TASK DETAILS: Reproduce verbatim the line containing "Viewport: 1224px width, 598px height." and every line that follows it through the end of the entries below, omitting all pictures.

Excerpts from a dataset:
»»

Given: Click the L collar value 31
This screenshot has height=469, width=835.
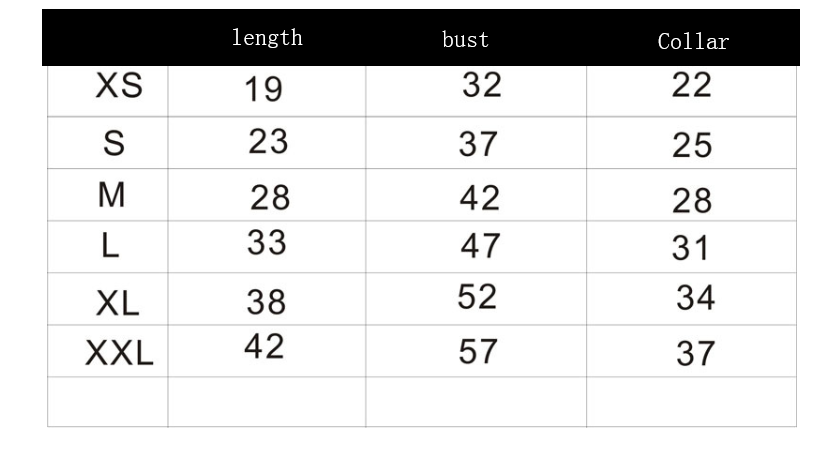Looking at the screenshot, I should coord(690,247).
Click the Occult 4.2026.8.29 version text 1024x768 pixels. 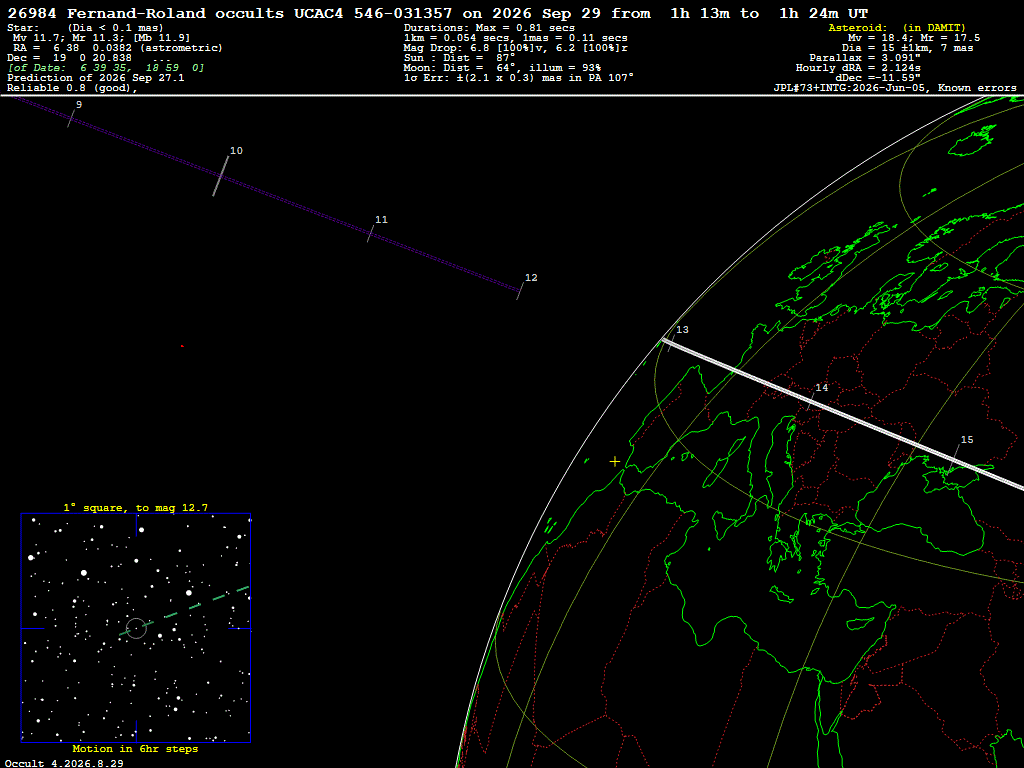pos(64,763)
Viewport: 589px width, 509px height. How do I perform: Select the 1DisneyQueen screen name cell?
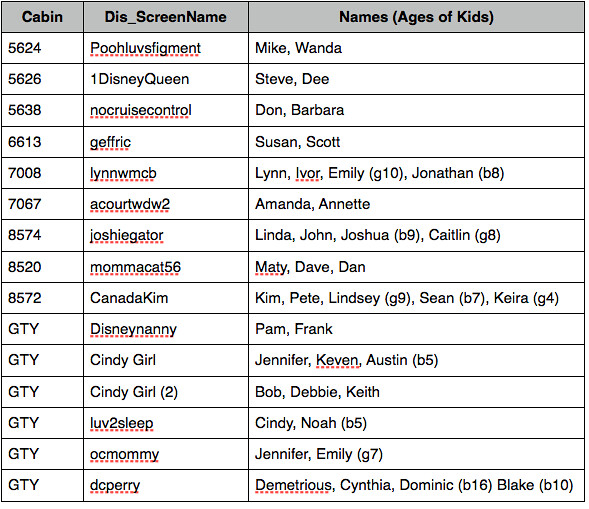166,79
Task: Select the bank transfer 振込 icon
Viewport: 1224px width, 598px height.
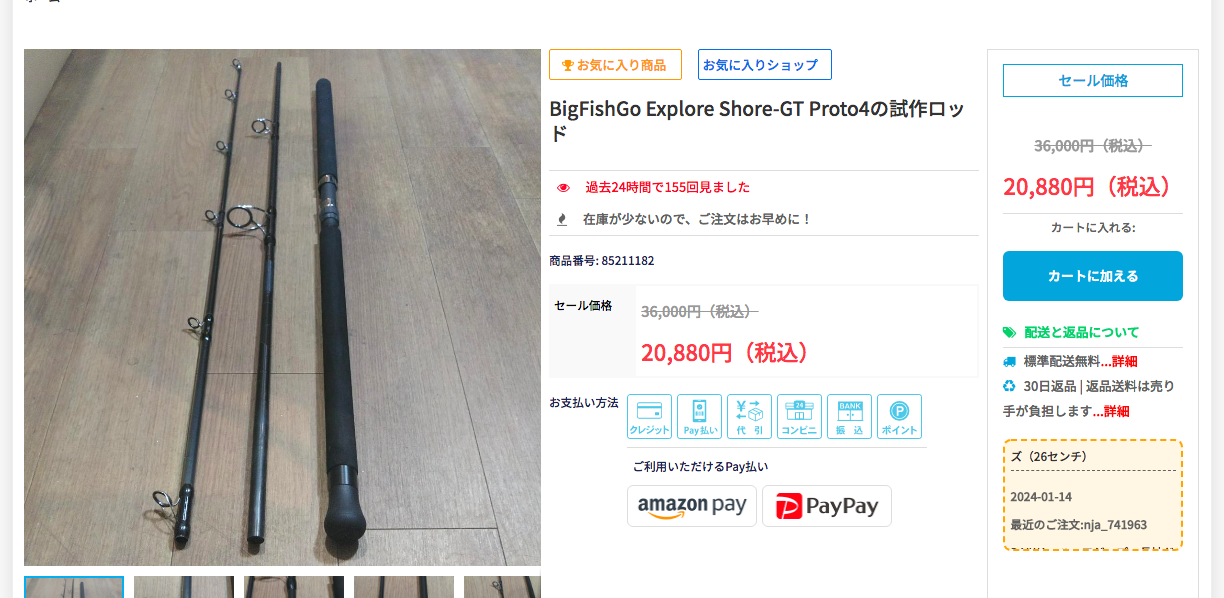Action: 849,416
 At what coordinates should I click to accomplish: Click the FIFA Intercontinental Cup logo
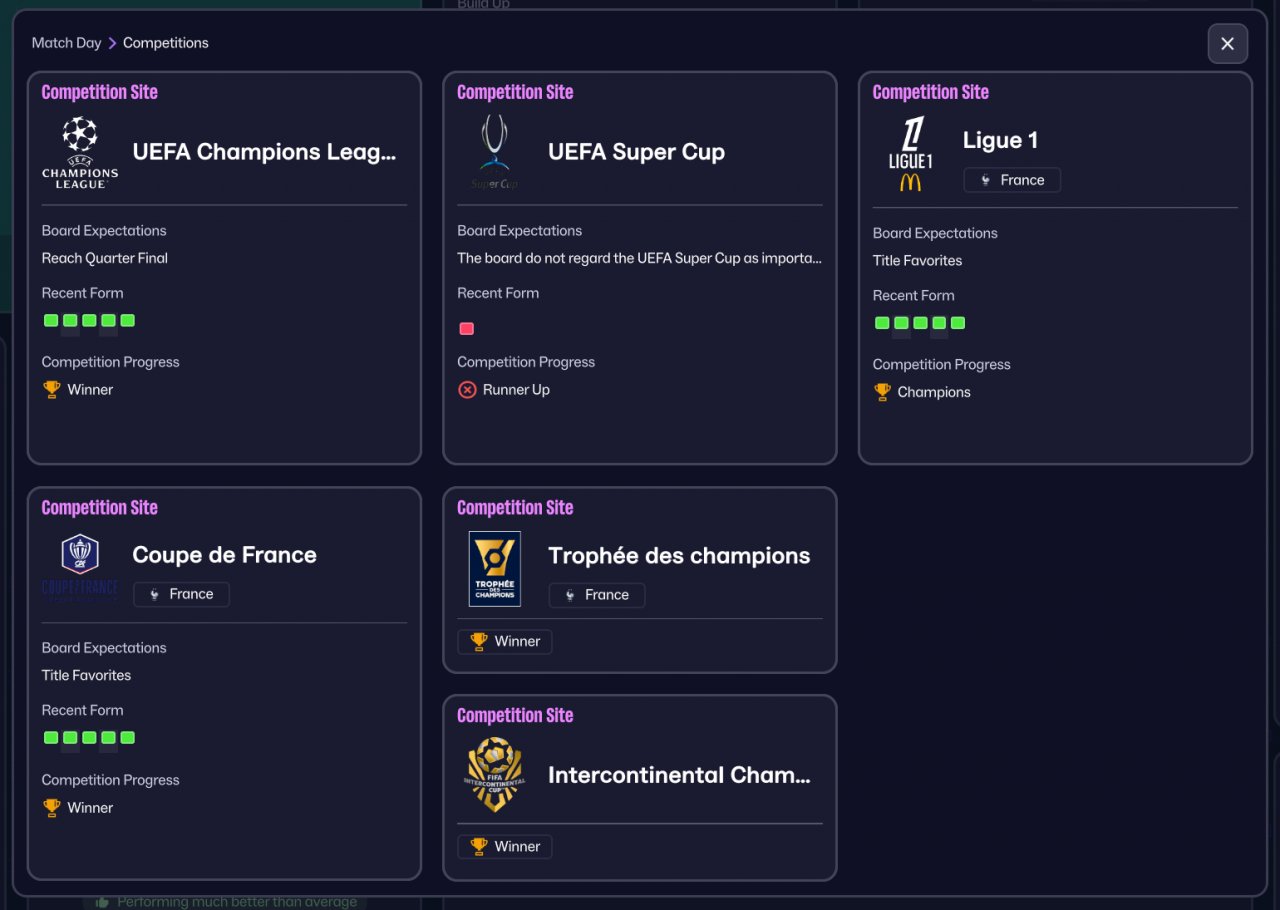(495, 774)
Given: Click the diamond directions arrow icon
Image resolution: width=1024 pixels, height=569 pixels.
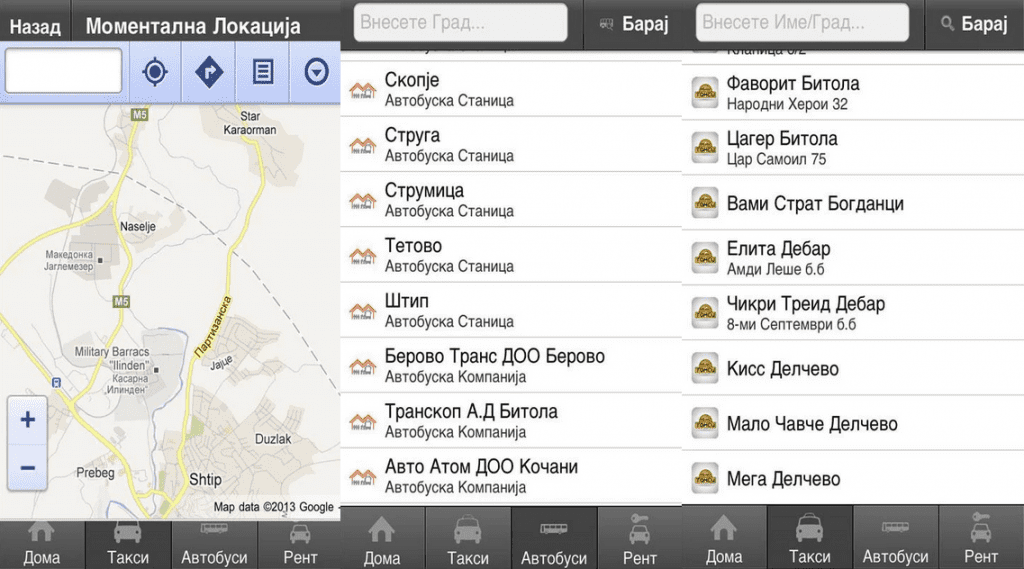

««

SOLUTION TO THE EXERCISE:
Viewport: 1224px width, 598px height.
Action: 849,416
 At what coordinates should I click to accomplish: Click the FIFA Intercontinental Cup logo
(495, 774)
Given: Click the diamond directions arrow icon
Image resolution: width=1024 pixels, height=569 pixels.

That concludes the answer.